§ GOAL OF THE EXERCISE:
Read through the records. Copy each line that has the word "Brief".

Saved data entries

--- START ---

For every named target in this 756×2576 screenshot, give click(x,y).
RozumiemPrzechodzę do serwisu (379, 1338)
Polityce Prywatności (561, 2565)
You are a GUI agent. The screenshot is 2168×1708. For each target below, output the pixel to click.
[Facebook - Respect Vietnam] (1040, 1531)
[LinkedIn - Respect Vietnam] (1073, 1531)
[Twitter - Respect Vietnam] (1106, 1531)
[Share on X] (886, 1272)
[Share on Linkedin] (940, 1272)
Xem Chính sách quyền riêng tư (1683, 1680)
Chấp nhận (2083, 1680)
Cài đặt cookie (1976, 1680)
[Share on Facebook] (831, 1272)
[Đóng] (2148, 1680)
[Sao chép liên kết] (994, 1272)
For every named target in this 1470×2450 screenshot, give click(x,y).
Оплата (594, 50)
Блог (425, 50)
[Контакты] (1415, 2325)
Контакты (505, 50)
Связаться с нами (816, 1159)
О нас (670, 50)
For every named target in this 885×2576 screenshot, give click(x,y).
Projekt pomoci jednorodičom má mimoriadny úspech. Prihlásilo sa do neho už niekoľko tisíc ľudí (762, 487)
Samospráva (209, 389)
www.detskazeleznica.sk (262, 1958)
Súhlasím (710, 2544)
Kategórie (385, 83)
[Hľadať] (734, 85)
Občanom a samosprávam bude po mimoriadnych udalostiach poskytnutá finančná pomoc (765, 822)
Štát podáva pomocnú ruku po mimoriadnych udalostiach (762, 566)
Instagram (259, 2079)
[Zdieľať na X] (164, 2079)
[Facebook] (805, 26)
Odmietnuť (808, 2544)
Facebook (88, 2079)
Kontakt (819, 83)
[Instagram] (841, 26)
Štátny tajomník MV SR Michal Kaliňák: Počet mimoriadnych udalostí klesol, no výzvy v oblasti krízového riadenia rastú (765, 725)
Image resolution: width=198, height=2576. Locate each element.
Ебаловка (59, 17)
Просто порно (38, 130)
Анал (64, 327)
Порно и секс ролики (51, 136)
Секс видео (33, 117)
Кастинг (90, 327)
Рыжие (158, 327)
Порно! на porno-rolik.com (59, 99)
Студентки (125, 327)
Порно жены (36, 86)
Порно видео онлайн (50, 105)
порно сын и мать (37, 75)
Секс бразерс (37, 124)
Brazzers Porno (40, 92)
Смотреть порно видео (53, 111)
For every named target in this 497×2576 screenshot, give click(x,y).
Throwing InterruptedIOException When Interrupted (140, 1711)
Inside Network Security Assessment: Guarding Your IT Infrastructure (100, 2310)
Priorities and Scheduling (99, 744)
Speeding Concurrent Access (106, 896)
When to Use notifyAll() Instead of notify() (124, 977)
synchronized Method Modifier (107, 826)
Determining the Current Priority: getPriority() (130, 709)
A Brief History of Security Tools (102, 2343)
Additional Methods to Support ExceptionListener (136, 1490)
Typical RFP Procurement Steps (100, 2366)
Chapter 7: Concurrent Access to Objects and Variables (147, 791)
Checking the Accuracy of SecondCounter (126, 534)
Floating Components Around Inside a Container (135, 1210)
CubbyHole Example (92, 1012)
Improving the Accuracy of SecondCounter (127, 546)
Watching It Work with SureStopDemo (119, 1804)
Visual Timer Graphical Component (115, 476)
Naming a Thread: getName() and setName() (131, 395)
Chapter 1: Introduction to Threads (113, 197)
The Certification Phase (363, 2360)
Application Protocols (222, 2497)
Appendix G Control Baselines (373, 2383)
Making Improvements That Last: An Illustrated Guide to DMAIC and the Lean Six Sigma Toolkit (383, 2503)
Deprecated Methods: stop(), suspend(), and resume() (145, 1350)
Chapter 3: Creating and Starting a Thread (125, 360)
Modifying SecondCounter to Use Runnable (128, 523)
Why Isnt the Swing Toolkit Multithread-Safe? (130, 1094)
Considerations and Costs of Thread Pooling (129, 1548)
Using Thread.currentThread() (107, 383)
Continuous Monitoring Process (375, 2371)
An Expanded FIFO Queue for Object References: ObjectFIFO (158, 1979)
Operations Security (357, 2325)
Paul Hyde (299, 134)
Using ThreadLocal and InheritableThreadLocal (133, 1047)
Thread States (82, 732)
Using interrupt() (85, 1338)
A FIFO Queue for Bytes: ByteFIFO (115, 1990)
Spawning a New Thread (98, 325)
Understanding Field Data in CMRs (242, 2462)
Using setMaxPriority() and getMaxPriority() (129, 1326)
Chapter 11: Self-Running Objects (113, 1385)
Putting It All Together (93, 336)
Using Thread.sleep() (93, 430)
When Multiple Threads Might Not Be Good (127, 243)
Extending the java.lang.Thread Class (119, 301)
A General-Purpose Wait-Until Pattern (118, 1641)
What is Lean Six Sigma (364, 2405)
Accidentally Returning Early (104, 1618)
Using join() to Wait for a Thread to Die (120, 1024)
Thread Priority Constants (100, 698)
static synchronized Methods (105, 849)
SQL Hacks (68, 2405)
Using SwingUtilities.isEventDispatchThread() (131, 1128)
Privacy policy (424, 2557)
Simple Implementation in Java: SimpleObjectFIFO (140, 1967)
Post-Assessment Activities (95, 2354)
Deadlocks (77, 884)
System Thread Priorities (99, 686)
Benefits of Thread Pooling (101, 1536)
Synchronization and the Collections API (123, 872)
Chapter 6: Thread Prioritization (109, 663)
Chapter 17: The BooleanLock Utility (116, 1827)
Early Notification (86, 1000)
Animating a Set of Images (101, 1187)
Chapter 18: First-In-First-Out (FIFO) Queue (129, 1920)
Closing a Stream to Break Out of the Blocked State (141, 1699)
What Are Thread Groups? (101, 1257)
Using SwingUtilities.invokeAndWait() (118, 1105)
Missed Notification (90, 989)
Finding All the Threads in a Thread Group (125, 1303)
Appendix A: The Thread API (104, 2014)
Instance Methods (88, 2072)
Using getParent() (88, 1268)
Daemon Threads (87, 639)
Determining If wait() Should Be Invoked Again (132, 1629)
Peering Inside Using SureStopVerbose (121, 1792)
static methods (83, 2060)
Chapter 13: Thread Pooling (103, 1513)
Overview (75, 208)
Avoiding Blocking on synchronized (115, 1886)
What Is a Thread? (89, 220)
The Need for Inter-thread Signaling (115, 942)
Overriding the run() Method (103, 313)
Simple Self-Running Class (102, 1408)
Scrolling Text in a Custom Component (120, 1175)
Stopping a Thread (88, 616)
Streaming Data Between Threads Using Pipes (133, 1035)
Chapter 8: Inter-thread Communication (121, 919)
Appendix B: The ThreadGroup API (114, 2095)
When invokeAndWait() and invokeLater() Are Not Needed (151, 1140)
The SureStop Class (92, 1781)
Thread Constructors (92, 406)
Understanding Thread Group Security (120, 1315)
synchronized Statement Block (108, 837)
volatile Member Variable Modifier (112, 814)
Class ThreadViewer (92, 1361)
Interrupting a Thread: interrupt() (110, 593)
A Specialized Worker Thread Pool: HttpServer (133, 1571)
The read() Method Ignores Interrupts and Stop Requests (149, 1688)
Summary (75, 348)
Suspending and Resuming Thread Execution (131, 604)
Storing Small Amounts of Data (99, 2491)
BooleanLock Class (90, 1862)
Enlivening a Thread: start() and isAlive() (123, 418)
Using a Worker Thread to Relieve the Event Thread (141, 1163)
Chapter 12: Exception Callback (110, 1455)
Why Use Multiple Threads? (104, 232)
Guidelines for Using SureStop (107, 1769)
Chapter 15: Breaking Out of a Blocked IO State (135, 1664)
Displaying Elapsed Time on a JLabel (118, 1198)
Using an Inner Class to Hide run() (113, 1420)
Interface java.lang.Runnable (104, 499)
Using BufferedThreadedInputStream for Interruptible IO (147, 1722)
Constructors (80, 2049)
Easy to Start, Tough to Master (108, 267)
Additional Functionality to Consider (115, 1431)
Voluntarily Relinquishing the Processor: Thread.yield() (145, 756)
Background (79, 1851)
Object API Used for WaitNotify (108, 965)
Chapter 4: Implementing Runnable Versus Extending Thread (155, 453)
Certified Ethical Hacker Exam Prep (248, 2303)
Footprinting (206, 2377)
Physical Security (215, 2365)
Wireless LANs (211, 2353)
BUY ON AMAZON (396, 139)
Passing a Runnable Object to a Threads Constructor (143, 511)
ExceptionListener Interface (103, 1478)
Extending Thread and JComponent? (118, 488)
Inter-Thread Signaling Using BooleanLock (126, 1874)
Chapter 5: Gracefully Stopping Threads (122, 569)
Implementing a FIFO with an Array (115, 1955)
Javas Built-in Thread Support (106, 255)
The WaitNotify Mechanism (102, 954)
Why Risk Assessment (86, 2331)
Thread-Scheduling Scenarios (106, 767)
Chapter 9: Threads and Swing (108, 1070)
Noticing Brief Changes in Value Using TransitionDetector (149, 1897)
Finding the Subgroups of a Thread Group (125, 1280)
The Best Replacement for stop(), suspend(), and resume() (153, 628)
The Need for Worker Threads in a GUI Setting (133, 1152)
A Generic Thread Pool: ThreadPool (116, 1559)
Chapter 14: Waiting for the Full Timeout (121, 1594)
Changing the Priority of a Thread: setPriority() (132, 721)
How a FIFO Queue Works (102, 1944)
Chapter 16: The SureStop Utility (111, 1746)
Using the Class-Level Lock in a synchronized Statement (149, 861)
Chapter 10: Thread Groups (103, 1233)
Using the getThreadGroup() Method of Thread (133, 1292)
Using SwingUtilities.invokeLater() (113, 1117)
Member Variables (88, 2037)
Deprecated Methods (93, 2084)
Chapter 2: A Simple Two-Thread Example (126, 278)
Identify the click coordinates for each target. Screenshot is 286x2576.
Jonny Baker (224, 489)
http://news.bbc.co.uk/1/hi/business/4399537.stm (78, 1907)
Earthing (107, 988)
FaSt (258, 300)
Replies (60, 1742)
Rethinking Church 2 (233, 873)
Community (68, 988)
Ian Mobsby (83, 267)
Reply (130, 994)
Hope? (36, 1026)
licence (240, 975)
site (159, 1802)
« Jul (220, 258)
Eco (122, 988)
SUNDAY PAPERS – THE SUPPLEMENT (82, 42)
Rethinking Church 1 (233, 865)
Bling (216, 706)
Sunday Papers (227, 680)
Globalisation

--- END ---

§ WRITTEN RESPONSE:
A Brief History of Security Tools (102, 2343)
Noticing Brief Changes in Value Using TransitionDetector (149, 1897)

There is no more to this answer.